Nilai nilai ada beberapa tingkatan, yaitu nilai primer, yang merupakan pegangan hidup bagi suatu masyarakat.

Kita mengenal nilai nilai kesatria Pewayangan di dalam masyarakat Jawa, yang mengajarkan nilai-nilai primer yang merupakan prinsip hidup.

Di samping itu, ada nilai sekunder, yaitu nilai nilai yang berhubungan dengan kegunaan. Jika nilai nilai primer membicarakan hal-hal yang abstrak, seperti kejujuran, keadilan, keluhuran Budi dan sebagainya, nilai nilai sekunder membicarakan hal hal yang konkret, misalnya dasar dasar menerima suatu konsep, bahkan hukum pada umumnya lebih banyak ditujukan kepada nilai nilai sekunder, yaitu untuk memecahkan persoalan yang sedang dihadapi secara konkret. Tentu saja hukum juga didasari dengan nilai nilai primer, tetapi dalam nilai sekunder sifatnya lebih nyata.

Kaitannya dengan studi hukum adat (hukum), jika ingin memajukan tentang studi hukum adat itu tidak berarti kita akan melupakan nilai nilai primer yang dijadikan pegangan hidup. Tanpa memiliki nilai nilai primer, masyarakat akan kehilangan pegangan hidup dan mudah dikacaukan oleh keadaan luar. Dalam pada itu, kita harus memperhatikan nilai nilai sekunder berubah. Orang menghadapi mesin, orang menghadapi listrik yang berbahaya, jika tidak memperhatikan norma norma standar dalam menghadapi mesin dan listrik akan mengundang bencana.
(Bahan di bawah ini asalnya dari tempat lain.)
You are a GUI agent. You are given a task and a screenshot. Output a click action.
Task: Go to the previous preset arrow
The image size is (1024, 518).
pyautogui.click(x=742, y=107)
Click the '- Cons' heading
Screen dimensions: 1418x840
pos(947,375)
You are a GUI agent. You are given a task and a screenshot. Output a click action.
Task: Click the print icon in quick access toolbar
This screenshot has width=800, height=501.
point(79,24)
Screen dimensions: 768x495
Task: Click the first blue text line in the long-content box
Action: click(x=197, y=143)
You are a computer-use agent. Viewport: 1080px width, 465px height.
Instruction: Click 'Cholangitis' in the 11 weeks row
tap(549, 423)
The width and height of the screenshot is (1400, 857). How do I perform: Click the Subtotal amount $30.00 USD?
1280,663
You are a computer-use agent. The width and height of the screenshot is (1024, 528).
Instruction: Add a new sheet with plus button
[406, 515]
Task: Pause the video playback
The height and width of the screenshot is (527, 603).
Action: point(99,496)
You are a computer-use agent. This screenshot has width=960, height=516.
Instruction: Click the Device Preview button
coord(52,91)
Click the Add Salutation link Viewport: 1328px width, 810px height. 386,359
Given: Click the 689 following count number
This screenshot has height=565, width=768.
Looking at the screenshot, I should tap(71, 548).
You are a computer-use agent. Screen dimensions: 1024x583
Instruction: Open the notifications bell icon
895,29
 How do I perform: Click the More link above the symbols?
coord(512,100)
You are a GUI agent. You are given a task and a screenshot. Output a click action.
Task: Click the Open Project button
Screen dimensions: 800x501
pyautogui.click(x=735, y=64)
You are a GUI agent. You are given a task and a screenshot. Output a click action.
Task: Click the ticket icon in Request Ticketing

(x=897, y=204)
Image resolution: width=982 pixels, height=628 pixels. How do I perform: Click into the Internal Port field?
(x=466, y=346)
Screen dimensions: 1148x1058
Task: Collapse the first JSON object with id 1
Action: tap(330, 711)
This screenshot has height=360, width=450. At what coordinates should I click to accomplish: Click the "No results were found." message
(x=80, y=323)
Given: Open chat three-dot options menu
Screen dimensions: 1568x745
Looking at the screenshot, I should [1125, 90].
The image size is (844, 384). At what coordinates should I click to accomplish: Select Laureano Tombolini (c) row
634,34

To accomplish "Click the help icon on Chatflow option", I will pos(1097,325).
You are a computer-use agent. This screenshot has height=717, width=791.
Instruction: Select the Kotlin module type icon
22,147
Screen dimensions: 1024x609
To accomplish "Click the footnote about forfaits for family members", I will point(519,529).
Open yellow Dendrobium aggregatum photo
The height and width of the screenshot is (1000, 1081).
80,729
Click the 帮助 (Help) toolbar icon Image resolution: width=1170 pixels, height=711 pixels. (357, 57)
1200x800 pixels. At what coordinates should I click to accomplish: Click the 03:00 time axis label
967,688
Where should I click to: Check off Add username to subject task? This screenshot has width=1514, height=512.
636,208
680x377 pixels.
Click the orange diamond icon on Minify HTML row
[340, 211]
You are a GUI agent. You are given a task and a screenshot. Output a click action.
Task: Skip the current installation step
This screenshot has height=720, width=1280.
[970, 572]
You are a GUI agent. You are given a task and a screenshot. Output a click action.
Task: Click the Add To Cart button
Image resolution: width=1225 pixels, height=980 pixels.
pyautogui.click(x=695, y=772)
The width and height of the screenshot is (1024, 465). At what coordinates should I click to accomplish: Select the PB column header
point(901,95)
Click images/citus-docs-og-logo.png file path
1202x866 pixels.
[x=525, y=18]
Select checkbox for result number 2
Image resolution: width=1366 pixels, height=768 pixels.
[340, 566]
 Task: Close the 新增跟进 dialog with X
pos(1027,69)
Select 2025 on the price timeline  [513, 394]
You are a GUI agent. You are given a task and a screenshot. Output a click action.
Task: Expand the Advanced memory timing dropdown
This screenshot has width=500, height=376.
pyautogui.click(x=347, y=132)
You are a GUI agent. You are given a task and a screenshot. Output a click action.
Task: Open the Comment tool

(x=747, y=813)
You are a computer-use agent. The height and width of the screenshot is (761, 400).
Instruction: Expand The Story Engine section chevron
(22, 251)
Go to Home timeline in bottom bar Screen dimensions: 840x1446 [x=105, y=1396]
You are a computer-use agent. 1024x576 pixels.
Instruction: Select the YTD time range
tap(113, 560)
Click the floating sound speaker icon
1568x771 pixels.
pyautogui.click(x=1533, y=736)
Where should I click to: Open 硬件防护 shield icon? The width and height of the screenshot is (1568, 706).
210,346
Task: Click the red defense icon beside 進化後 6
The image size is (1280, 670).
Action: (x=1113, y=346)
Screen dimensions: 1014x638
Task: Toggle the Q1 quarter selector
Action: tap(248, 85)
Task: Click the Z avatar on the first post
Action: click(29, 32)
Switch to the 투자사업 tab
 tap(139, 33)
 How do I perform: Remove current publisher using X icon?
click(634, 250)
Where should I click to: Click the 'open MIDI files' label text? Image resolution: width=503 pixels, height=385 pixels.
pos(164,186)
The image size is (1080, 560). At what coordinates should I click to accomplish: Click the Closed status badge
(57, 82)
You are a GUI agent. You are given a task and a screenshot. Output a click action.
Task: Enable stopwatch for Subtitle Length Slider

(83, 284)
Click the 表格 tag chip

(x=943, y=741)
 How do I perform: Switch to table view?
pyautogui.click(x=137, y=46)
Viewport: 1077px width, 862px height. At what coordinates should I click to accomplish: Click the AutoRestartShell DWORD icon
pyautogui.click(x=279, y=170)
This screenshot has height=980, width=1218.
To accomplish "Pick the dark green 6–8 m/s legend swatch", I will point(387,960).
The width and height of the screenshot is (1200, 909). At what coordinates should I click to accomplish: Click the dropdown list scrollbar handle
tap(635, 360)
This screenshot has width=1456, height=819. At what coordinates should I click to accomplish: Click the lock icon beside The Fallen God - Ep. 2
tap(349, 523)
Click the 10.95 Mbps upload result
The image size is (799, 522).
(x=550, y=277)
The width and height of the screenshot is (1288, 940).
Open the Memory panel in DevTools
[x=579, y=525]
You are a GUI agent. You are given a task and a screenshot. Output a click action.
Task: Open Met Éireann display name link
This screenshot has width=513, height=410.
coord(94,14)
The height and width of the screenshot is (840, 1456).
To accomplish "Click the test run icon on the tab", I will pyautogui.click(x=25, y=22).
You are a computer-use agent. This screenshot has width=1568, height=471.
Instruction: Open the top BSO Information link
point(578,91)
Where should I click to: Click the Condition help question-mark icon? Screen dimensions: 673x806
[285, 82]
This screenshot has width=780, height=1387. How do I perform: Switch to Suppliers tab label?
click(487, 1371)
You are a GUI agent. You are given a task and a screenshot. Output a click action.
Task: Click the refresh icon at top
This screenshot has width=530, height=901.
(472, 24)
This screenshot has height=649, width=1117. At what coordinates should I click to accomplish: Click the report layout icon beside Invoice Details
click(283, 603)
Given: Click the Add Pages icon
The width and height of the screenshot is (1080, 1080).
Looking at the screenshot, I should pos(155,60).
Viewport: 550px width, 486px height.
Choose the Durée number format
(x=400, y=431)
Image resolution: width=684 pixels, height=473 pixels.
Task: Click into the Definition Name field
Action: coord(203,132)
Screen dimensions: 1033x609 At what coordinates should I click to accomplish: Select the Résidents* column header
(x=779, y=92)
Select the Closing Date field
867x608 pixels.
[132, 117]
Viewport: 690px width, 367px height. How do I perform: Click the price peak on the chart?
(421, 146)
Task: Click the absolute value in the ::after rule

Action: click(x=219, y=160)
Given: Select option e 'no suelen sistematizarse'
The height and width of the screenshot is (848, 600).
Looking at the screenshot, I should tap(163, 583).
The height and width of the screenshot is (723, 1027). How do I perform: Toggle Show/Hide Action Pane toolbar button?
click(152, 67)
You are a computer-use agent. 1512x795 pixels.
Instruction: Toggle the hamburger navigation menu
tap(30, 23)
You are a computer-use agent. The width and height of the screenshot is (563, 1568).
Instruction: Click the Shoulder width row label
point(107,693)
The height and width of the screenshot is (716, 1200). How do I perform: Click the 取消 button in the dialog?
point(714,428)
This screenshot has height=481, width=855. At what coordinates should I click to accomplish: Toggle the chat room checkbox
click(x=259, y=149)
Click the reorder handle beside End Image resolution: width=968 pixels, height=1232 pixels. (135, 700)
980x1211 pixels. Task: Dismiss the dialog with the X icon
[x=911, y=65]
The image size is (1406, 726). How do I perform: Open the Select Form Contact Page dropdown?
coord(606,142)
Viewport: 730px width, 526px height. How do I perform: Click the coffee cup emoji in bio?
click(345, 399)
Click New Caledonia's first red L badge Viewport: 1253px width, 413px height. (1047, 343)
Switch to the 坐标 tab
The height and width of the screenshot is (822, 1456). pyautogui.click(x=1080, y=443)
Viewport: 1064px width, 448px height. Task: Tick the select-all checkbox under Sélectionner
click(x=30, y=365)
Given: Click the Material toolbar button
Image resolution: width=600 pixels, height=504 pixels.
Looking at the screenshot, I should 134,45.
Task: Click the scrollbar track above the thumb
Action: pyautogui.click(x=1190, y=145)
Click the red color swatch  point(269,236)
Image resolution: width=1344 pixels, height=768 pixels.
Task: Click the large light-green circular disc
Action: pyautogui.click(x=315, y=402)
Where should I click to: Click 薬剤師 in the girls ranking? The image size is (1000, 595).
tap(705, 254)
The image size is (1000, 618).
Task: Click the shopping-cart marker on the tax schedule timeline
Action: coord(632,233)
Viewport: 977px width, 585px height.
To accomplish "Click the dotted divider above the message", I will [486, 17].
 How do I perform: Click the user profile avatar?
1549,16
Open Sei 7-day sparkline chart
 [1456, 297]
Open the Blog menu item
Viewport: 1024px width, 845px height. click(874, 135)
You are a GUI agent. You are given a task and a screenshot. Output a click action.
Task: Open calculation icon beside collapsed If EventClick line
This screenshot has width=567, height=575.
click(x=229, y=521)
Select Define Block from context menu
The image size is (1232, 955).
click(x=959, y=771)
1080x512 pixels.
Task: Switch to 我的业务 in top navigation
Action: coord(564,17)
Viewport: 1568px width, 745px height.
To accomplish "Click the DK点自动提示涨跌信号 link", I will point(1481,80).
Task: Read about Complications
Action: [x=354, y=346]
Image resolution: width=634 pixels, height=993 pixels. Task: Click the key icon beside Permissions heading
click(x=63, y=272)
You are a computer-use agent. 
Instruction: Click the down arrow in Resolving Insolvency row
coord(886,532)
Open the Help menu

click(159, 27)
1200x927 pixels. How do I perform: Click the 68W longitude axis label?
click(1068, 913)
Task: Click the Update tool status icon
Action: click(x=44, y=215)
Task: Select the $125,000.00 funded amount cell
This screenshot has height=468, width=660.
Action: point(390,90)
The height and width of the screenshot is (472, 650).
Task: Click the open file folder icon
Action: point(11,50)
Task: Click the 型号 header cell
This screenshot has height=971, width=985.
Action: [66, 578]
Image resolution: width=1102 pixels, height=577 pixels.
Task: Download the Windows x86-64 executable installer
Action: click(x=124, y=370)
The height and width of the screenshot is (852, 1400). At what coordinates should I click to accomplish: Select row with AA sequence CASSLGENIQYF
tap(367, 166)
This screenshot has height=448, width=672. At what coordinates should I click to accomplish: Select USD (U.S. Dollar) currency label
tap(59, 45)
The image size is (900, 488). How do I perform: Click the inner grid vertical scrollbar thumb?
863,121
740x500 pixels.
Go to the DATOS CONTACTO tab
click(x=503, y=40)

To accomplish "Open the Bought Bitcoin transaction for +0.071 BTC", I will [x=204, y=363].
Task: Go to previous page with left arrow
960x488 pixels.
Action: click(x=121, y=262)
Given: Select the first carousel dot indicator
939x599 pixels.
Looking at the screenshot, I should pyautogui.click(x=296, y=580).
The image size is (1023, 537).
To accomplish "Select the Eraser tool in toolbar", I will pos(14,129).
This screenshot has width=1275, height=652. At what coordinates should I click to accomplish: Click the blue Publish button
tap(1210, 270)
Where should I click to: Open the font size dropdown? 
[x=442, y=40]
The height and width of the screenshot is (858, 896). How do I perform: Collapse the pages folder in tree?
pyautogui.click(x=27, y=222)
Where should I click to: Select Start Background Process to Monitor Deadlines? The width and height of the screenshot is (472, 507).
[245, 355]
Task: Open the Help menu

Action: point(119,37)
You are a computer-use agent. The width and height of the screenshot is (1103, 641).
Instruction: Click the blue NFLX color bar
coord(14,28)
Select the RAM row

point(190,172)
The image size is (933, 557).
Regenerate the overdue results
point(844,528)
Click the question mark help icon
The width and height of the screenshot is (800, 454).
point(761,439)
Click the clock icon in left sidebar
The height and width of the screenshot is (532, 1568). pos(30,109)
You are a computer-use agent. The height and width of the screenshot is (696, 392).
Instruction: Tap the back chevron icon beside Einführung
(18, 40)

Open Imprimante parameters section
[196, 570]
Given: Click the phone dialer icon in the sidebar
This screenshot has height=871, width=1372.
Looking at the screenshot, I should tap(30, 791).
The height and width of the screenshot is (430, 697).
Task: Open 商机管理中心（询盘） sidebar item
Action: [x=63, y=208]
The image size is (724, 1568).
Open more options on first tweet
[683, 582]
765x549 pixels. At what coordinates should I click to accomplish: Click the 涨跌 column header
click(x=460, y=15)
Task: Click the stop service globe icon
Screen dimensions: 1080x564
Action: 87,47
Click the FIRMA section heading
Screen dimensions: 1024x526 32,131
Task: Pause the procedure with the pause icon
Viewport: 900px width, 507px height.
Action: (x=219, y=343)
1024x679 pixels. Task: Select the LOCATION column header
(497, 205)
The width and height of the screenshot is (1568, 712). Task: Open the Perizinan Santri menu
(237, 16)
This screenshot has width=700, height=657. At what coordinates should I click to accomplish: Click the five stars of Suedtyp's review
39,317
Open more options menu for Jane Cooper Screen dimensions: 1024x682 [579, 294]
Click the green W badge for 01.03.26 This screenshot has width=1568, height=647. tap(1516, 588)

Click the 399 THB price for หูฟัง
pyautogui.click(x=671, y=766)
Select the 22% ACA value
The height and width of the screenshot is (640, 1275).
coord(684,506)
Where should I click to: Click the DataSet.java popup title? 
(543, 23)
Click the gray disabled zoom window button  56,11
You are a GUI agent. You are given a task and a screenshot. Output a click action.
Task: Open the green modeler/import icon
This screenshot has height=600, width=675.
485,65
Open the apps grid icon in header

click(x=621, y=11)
Kita saksikan juga pertumbuhan perusahaan perusahaan konfeksi dan perusahaan modern di tengah tengah masyarakat tradisional. Kebutuhan hukumnya sudah berbeda dengan masyarakat tradisional. Kita lihat perkembangan Koperasi Unit Desa, yang merupakan hasil dari ekonomi modern. Maka cara-cara manejemen tradisional tidak dapat diterapkan pada koperasi koperasi.

Sering kita amati sebuah koperasi yang menerapkan tanggung jawab renteng dari para debitur. Biasanya bahwa dalam hidup sehari-hari, tanggung jawab renteng ini diterapkan pada sopir sopir, buruh buruh dan penarik becak, seseorang harus bertanggung jawab atas teman teman nya. Dalam koperasi ini para debitur dikumpulkan dalam kelompok kelompok, tempat para anggota kelompok harus saling menanggung jika kredit nya tidak dapat kembali. Ternyata, sistem ini hanya dapat diterapkan sampai jumlah modal tertentu. Setelah melampaui batas ini, koperasi mengalami kebangkrutan.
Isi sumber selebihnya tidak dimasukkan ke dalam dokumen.